In neither his individual stock picking nor his advice for individuals is there any recommendation of how to time purchases relative to the Buffett Indicator or any other measure of current stock market valuation.
It would be very easy for him to say: purchase S&P 500 index funds when the market is not overvalued by my Buffett Indicator. He has never said nor implied that you do that.
It’s important to note that Warren, using his great ability, has not been able to beat his own simple formula for buying S&P 500 index funds for many years now.
In a future article, I’ll run some numbers to back up what he says here and explain some additional details about his exact advice.
What Is the S&P 500 Index?
The S&P 500 is an index of 500 large U.S. companies. It represents roughly 80% of total U.S. stock market capitalization. When you buy an S&P 500 index fund, you’re buying a slice of all 500 companies.
An S&P 500 index fund is what’s called an unmanaged fund. No one is deciding which stocks to buy or sell, or when. The fund simply tracks the index. A committee at S&P Dow Jones Indices decides which companies are added or removed, using eligibility criteria like market cap, liquidity, and profitability—but the committee exercises judgment, and changes are infrequent to maintain stability.
What About the Experts?
What about all the genius hedge fund managers and stock market predictors we listen to on cable news and in the newspaper—with all their micro advice, worrying about the Fed rate and the price of tea in China?
There is little evidence that any of this—sophisticated or otherwise—will help you beat the S&P 500. You are more likely to do much worse. Trying to time the market is a fool’s game and it has been shown as such when subjected to objective measurements and study.
In 2007, Buffett made a million-dollar bet that a simple S&P 500 index fund would outperform a selection of hedge funds over ten years. Ted Seides of Protégé Partners took the bet and picked five funds-of-funds, which invested in over 100 hedge funds—representing some of the best minds on Wall Street.
The result wasn’t close. By the end of 2017, the S&P 500 index fund had gained 125.8%. The five hedge funds gained 2.8%, 21.7%, 27.0%, 42.3%, and 87.7%. The proceeds went to Girls Inc. of Omaha.
Why Doesn’t the Buffett Indicator Tell You When to Buy?
A technical note: The modern "Buffett Indicator" typically uses the Wilshire 5000 and GDP. Buffett's original 2001 analysis used the total market value of all U.S. equities from Federal Reserve data, compared to GNP—Gross National Product, not GDP. The distinction matters less than what it reveals: people have taken a casual historical observation and turned it into a rigid rule using substituted data. Even the formula has drifted from what Buffett actually wrote.

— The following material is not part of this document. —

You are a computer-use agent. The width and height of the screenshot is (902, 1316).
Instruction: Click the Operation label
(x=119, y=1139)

The Buffett Indicator uses the Wilshire 5000 to approximate the total value of the U.S. stock market. The Wilshire 5000 is a rules-based index created in 1974, named for the roughly 5,000 stocks it then contained. Any company headquartered in the United States, traded on a major exchange, and with readily available price data is automatically included. There’s no minimum market cap. Today it holds around 3,400 stocks.
The Buffett Indicator may very well predict the returns of the Wilshire 5000 over long periods of time. Studies suggest it explains a large portion of ten-year return variation.

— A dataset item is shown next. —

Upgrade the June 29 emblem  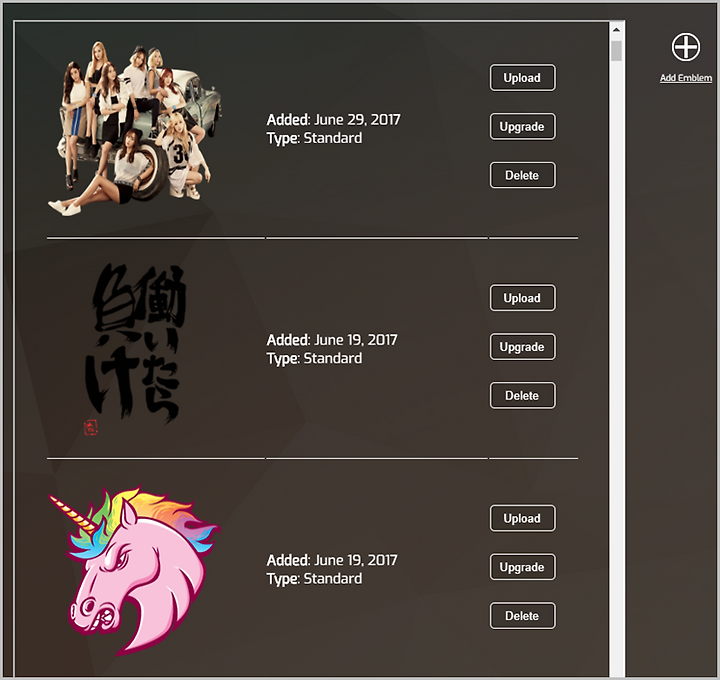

But Buffett doesn’t recommend that you buy the Wilshire 5000. He recommends that you buy an S&P 500 index fund—a different index of 500 large companies.
The Buffett Indicator is not an S&P 500 indicator. It is a Wilshire 5000 (as a general stock market approximation) indicator.
The Buffett Indicator measures one thing. His advice tells you to buy something else.
Summary
The Buffett Indicator is not used by Buffett for his own purchases, nor does he recommend that individuals use it to decide when to buy S&P 500 index funds.
It’s a curiosity for him is the best way I can describe it. If he looks at the broad market as measured by the Wilshire 5000, his formula is a good overall predictor of valuation. But he does not use any market indicators to decide when to buy stocks, nor does he recommend that the general public use them that way either.